Goal of the exercise — Under this line are the records; write out word for word the part that begins at the line containing "Click '15 años' beside Bombas de vacío" and ends at the line containing "Image resolution: width=1563", and no more.

Collected data entries —
************
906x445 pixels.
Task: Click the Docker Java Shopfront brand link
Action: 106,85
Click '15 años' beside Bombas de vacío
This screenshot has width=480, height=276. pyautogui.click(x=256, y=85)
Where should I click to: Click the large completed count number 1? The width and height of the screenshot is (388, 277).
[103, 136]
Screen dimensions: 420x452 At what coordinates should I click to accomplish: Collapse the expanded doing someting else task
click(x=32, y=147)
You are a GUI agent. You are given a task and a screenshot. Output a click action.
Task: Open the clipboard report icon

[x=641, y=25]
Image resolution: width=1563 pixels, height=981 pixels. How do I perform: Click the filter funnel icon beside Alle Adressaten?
************
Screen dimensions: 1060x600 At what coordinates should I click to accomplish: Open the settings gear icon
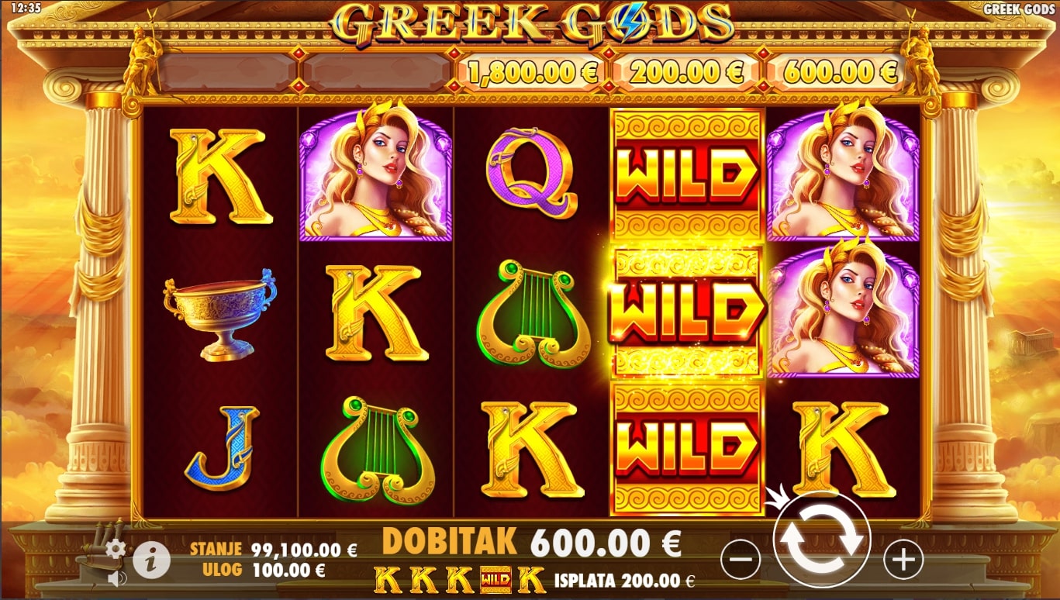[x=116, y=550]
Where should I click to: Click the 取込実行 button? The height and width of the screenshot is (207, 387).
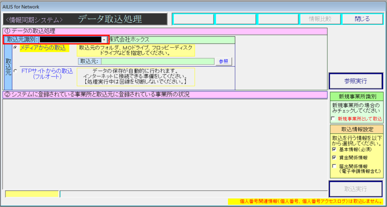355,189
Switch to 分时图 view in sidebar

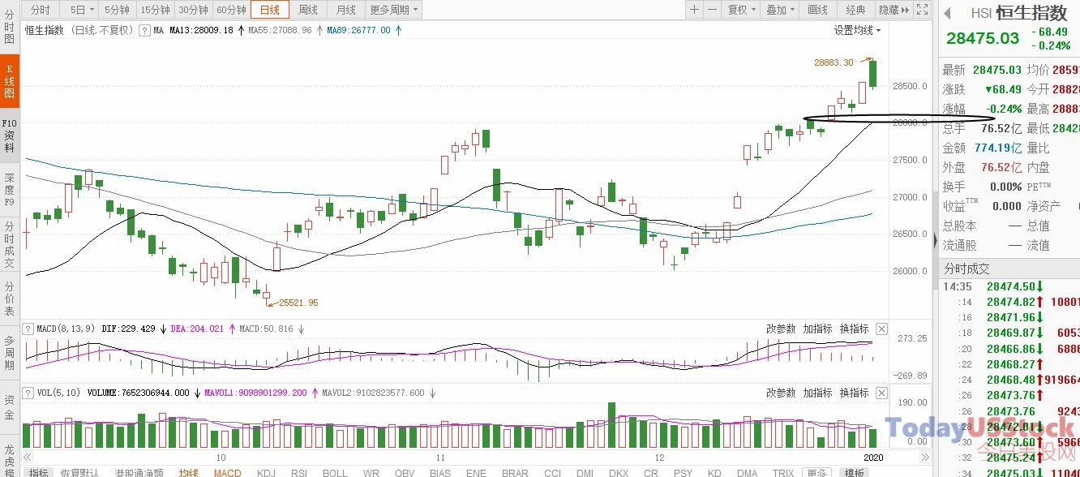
************
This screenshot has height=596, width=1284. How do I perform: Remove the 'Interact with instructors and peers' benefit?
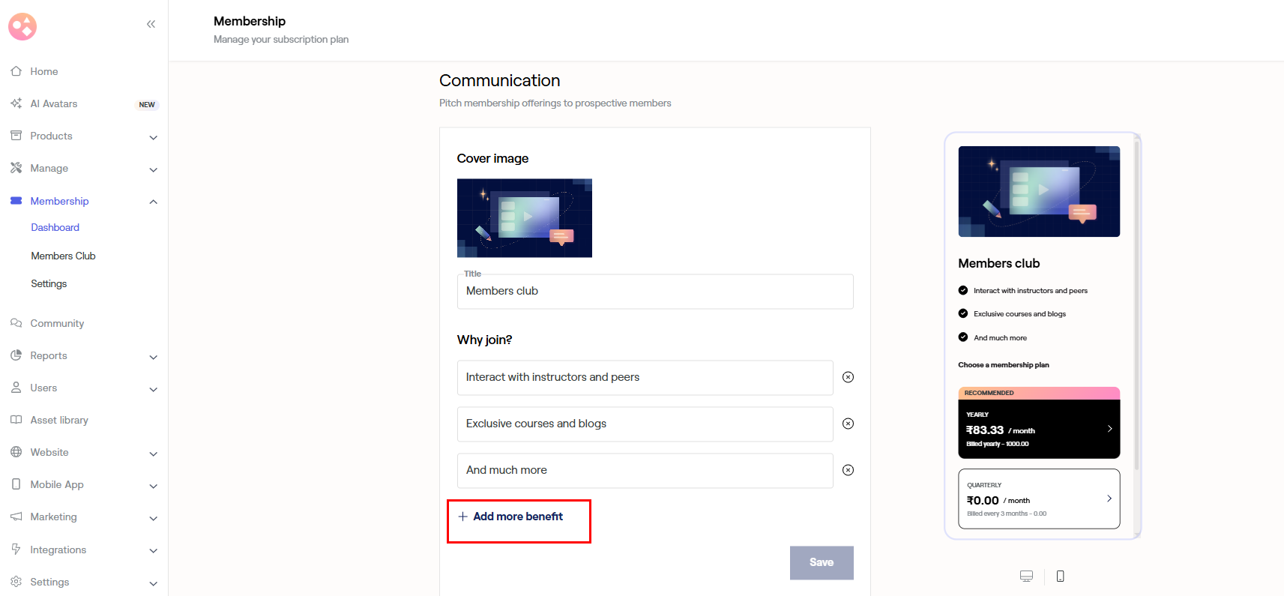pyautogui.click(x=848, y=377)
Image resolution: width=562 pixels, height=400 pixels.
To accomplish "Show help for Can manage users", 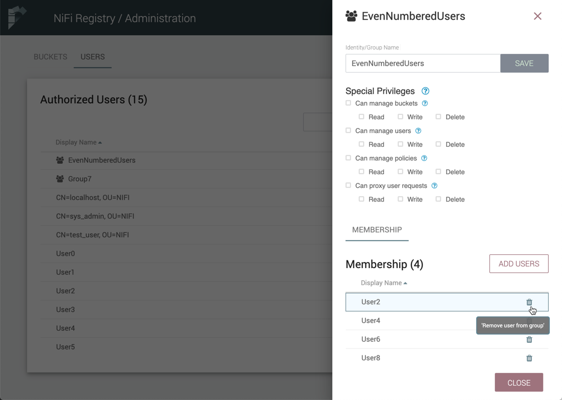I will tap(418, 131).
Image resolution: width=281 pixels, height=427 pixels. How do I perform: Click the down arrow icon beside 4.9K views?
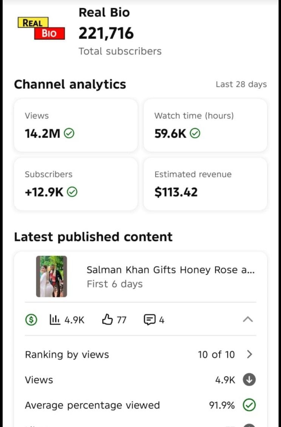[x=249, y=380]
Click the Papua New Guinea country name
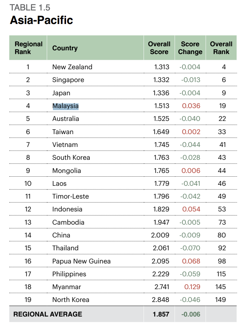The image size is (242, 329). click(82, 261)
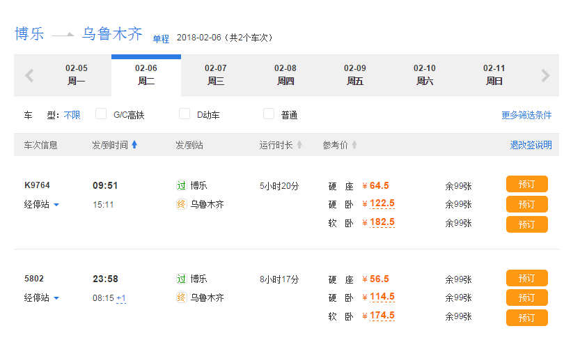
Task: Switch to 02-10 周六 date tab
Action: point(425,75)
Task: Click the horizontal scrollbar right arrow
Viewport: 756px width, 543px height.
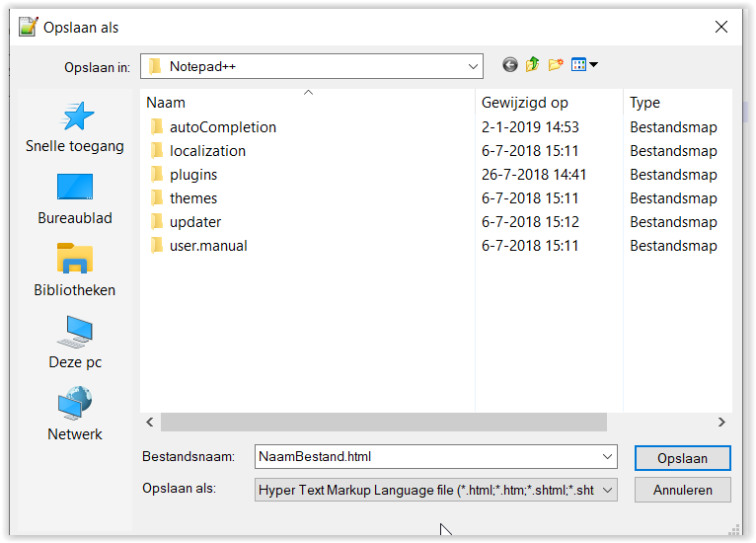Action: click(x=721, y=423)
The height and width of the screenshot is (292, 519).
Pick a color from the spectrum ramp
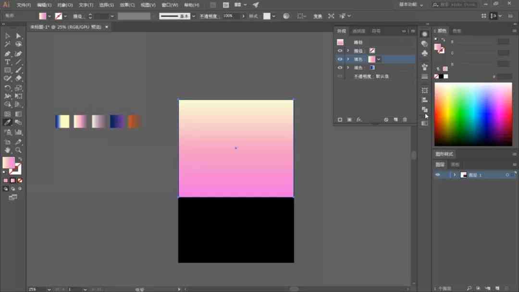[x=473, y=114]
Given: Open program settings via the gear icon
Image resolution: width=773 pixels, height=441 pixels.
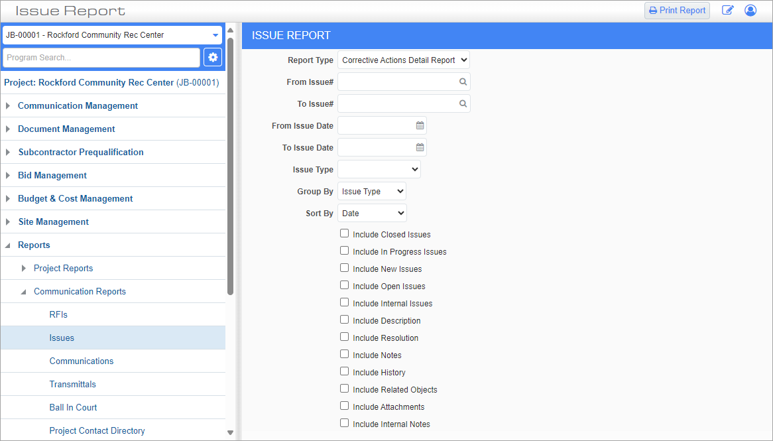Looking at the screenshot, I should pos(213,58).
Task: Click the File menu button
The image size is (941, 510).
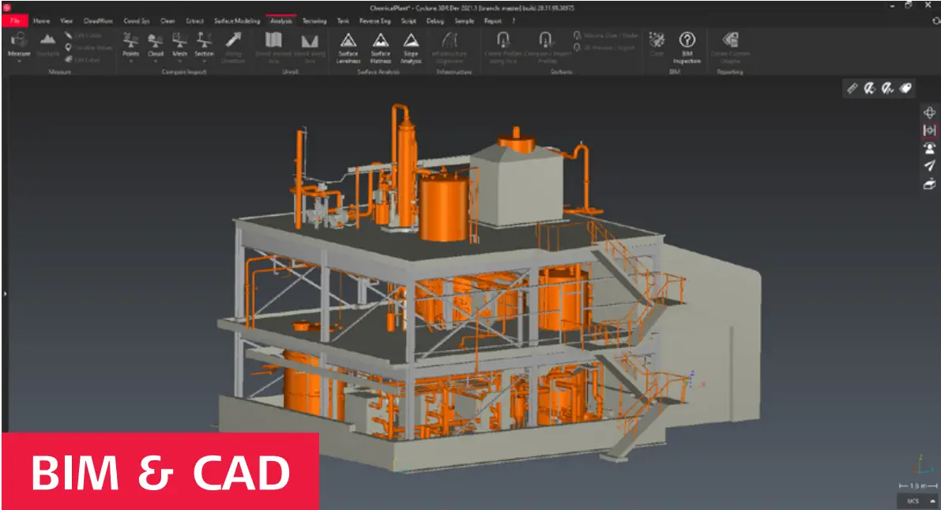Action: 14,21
************
Answer for the task —
Click '15 años' beside Bombas de vacío
This screenshot has width=480, height=276. pyautogui.click(x=256, y=85)
Where should I click to: Click the large completed count number 1? The width and height of the screenshot is (388, 277).
[103, 136]
Screen dimensions: 420x452 At what coordinates should I click to accomplish: Collapse the expanded doing someting else task
click(x=32, y=147)
You are a GUI agent. You are given a task and a screenshot. Output a click action.
Task: Open the clipboard report icon

[x=641, y=25]
Image resolution: width=1563 pixels, height=981 pixels. How do I perform: Click the filter funnel icon beside Alle Adressaten?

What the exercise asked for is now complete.